Find $\lim_{k \to \infty}\int_{0}^{\infty}ke^{-kx^2}\arctan(x)dx$.
I think that the limit is infinity.
$ke^{-kx^2}\leq ke^{-kx^2}\arctan(x)$ for $[\tan(1),\infty)$, but by integrating we know that $\int_{0}^{\infty}ke^{-kx^2}\to \infty$ and so out sequence of original integrals diveres too.
Is this correct?
Enforce the substitution $x=t/\sqrt{k}$. Then, we can write $$\int_0^\infty ke^{-kx^2}\arctan(x)\,dx= \int_0^\infty \sqrt{k} e^{-t^2}\arctan(t/\sqrt{k})\,dt$$
Now, $\arctan(x)\le x$ for $x\ge 0$, so that $\left|\sqrt{k} e^{-t^2}\arctan(t/\sqrt{k})\right|\le te^{-t^2}$.

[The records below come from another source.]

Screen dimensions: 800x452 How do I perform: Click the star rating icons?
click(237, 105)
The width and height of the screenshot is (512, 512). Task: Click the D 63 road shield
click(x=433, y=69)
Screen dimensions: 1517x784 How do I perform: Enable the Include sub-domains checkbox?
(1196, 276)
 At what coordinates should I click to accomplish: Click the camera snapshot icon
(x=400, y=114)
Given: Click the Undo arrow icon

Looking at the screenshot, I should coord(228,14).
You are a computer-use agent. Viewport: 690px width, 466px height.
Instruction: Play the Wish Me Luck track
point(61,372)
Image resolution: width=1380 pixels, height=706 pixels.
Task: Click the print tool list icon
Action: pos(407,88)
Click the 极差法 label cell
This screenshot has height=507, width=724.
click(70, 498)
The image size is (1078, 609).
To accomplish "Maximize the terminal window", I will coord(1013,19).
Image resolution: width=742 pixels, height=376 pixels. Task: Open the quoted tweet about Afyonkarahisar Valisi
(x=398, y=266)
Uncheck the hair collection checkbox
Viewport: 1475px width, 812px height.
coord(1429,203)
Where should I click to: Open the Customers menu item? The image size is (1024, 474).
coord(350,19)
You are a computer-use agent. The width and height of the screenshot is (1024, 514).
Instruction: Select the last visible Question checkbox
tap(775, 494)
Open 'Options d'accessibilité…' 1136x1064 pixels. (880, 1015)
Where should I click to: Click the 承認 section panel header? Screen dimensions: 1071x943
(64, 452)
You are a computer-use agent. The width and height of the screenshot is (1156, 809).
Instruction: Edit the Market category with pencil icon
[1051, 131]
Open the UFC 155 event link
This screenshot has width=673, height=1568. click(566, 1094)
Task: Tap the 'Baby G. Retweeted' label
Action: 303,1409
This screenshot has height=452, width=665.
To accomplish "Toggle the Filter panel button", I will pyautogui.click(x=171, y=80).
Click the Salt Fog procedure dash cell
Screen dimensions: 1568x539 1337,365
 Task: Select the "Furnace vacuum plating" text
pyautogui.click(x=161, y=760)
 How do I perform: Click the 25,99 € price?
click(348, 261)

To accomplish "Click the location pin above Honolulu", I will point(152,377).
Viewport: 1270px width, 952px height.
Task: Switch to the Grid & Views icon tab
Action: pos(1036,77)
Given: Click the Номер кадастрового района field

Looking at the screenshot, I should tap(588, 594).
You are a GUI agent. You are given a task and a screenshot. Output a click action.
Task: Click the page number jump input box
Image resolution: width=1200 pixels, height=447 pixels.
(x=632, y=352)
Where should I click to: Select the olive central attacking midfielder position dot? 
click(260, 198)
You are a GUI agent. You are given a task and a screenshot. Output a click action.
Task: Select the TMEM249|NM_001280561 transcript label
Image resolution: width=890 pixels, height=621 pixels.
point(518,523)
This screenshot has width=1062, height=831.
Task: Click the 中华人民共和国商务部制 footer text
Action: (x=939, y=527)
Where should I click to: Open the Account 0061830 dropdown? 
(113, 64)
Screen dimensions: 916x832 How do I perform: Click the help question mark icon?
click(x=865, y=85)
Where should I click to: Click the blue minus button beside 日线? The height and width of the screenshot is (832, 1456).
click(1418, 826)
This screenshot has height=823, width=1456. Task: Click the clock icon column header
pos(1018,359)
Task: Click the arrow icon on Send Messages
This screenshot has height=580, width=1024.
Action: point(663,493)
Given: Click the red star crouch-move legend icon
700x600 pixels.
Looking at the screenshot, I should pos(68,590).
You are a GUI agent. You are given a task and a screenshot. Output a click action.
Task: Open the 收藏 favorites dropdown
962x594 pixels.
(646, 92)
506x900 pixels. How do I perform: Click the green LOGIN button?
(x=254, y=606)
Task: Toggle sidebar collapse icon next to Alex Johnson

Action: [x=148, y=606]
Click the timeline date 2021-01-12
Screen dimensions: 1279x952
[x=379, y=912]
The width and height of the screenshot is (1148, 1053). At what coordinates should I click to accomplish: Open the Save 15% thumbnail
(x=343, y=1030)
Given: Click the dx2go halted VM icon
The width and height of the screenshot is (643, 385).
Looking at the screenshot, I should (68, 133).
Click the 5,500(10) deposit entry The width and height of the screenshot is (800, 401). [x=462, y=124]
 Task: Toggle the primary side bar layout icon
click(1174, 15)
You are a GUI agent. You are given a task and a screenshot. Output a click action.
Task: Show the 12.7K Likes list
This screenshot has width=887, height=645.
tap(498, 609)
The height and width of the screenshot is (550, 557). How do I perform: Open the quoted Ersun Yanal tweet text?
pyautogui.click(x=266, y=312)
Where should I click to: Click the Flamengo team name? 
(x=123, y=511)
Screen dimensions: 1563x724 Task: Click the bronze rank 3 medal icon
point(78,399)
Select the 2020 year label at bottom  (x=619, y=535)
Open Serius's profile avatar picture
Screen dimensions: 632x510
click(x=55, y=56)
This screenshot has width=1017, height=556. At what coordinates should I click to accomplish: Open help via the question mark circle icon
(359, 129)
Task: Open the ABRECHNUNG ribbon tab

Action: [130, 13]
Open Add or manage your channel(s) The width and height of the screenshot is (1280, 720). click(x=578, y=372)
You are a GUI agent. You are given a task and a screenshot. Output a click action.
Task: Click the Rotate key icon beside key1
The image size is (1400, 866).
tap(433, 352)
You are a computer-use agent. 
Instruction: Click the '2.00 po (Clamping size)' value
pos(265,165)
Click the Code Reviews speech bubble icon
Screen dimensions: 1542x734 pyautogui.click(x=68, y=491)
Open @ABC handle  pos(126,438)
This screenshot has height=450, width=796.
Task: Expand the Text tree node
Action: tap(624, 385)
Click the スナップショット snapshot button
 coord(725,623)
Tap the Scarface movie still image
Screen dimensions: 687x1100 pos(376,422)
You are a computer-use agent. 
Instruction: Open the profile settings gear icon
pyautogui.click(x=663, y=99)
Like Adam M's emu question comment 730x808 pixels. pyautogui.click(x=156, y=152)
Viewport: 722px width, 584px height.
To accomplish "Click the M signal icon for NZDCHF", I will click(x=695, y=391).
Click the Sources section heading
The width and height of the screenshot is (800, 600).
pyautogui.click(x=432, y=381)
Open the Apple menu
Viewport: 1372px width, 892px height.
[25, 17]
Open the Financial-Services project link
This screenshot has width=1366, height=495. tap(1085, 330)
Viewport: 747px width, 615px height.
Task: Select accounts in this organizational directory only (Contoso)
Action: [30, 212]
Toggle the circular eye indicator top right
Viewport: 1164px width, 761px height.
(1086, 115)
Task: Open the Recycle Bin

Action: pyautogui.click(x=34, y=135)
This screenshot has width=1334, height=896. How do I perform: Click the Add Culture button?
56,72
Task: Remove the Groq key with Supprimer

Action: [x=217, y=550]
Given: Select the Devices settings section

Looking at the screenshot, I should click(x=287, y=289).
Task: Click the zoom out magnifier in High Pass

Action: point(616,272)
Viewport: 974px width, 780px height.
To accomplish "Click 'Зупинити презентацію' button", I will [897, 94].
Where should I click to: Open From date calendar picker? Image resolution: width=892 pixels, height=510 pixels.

Inasmuch as $\int_0^\infty te^{-t^2}\,dt<\infty$, the Dominated Convergence Theorem guarantees that
$$\begin{align} \lim_{k \to \infty}\int_0^\infty \sqrt{k} e^{-t^2}\arctan(t/\sqrt{k})\,dt&=\int_0^\infty \lim_{k\to\infty}\left(\sqrt{k} e^{-t^2}\arctan(t/\sqrt{k})\right)\,dt\\\\ &=\int_0^\infty te^{-t^2}\,dt\\\\ &=\frac12 \end{align}$$ And we are done!
The OP observed correctly that for $x\in [\tan(1),\infty)$, $\arctan(x)>1$.
However, the integral $\displaystyle \lim_{k\to \infty}\int_{\tan(1)}^\infty ke^{-kx^2}\,dx\ne \infty$.
To see this, simply note that $ke^{-kx^2}\le \frac{1}{x^2}$ and $\int_{\tan(1)}^\infty \frac{1}{x^2}\,dx=\cot(1)$.
However, the $\lim_{k\to\infty}\int_0^{\tan(1)}ke^{-kx^2}\,dx=\infty$.
But for $x\in [0,\tan(1)]$, $\arctan(x)$ does not behave like a constant. Rather, it has a small argument approximation $\arctan(x)\sim x$. And clearly $\int_0^{\tan(1) }kx e^{-kx^2}\,dx$ converges as $k\to \infty$.